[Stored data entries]
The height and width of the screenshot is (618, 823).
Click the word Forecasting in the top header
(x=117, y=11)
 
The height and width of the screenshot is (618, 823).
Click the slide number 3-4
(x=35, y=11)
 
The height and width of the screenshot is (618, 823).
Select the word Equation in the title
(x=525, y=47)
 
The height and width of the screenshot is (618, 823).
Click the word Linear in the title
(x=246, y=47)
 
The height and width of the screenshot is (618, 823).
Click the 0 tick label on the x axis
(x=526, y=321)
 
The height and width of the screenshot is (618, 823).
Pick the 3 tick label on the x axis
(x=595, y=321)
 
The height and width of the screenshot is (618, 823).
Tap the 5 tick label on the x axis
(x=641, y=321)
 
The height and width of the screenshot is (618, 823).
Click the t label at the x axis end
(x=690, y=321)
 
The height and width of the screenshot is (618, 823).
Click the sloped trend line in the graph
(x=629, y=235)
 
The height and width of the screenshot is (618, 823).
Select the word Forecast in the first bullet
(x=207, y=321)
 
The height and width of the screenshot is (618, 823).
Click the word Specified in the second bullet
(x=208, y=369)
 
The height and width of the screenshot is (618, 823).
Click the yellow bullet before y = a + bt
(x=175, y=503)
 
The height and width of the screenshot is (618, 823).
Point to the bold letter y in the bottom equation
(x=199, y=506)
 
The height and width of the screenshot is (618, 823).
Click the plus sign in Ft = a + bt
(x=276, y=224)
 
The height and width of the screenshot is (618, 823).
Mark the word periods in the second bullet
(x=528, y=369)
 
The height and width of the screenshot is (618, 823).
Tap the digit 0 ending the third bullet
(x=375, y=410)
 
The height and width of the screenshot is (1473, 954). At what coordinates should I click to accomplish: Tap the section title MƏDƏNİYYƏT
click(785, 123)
* * *
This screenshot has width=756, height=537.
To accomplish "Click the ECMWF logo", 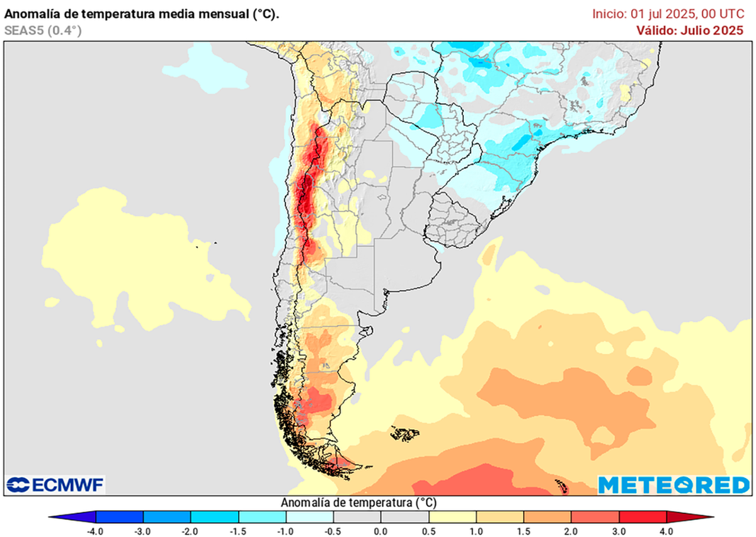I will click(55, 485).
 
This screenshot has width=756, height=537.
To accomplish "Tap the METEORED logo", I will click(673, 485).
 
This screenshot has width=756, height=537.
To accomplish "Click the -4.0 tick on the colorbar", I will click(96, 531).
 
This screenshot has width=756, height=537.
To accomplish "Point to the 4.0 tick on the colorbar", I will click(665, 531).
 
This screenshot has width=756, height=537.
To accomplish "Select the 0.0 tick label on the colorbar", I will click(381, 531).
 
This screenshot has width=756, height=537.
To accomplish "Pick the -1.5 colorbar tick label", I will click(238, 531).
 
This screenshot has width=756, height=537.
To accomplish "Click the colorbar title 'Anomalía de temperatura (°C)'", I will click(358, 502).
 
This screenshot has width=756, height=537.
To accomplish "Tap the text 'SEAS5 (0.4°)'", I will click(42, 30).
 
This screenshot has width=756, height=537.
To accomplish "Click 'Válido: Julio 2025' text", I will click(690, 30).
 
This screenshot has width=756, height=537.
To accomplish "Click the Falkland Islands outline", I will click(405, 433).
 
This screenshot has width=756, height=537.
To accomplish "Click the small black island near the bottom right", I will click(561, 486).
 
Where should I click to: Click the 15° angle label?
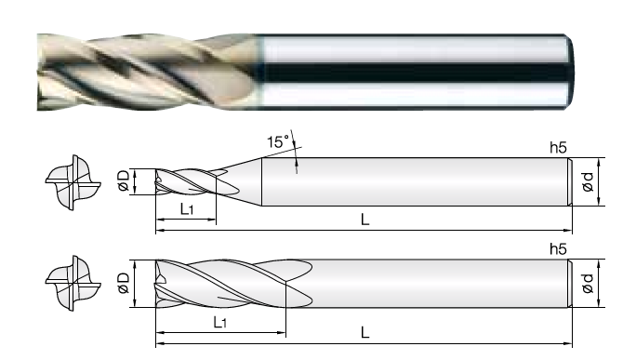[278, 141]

:: Directive ::
Please report every line in the records above that contains the string "second", matching case exactly.

:: Solution for this problem ::
Click the word Specified in the second bullet
Mark the word periods in the second bullet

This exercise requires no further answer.